Set problem -> According to the G3SuperTimestream documentation, what must you hold when calling SetDataFromBuffer?

Document text ->
────────
Here find an example of constructing a G3SuperTimestream from within C++, using the method SetDataFromBuffer to pass in a flat memory buffer. It will copy data into a new numpy array from a C-ordered memory block, allowing the caller to re-use the memory block. A rough example is presented below; see also the implementation of test_cxx_interface() in G3SuperTimestream.cxx.

 // Consider int32 array with 3 channels and 1000 samples.
 int shape[2] = {3, 1000};
 int typenum = NPY_INT32;

 // Use a flat buffer for storage.
 void *buf = calloc(shape[0] * shape[1], sizeof(int32_t));

 // ... fill up buf somehow ...

 // Create and manage a new G3SuperTimestream.
 auto ts = G3SuperTimestreamPtr(new G3SuperTimestream());

 // Set the channel names and timestamps.
 const char *chans[] = {"a", "b", "c"};
 ts->names = G3VectorString(chans, std::end(chans));
 ts->times = G3VectorTime();
 for (int i=0; i<n_samps; i++)
   ts->times.push_back(G3Time::Now());

 // Set compression options?
 // ts->Options(encode=0);

 // Set ts->data, by copying data from our buffer.
 ts->SetDataFromBuffer(buf, 2, shape, typenum, std::pair<int,int>(0, shape[1]));

 // Do something with ts...
 // writer->Process(ts);

 // Free what we allocated.
 free(buf);
}

Note

Because SetDataFromBuffer creates a new Python object (a numpy array), you should be holding the global interpreter lock (GIL) when that function is called, and also when you call Encode() or Decode(). Because G3SuperTimestream (sometimes) holds references to Python objects, using the object in “pure” C++ applications is non-trivial. But it’s possible, and could be made smoother if need be.

Interface autodoc

class so3g.G3SuperTimestream[source]

Construct with names and times uninitialized.

encode()[source]

Compress.

decode()[source]

Decompress.

calibrate(cal_factors)[source]

Apply per-channel scale factors. Note this puts you in float mode (if you’re not already) and modifies both .quanta and .data.

options()[source]

Set compression options.
────────
Data extract ->
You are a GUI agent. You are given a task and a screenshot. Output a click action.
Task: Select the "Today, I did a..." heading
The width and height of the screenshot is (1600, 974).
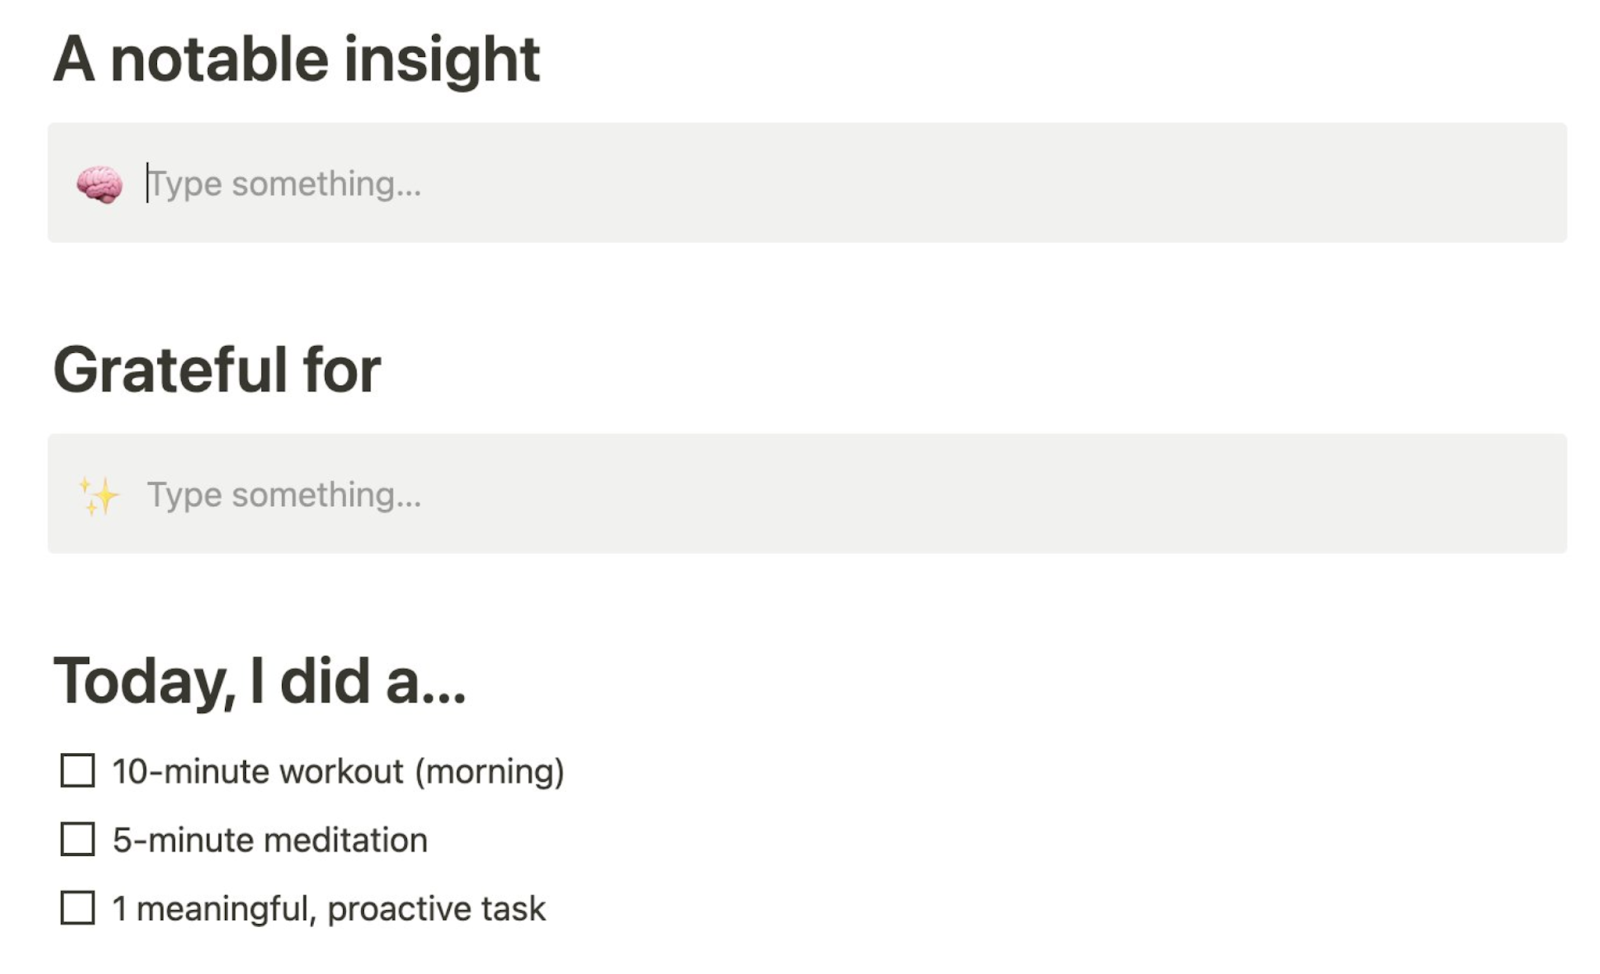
────────
Solution for this task -> The global interpreter lock (GIL).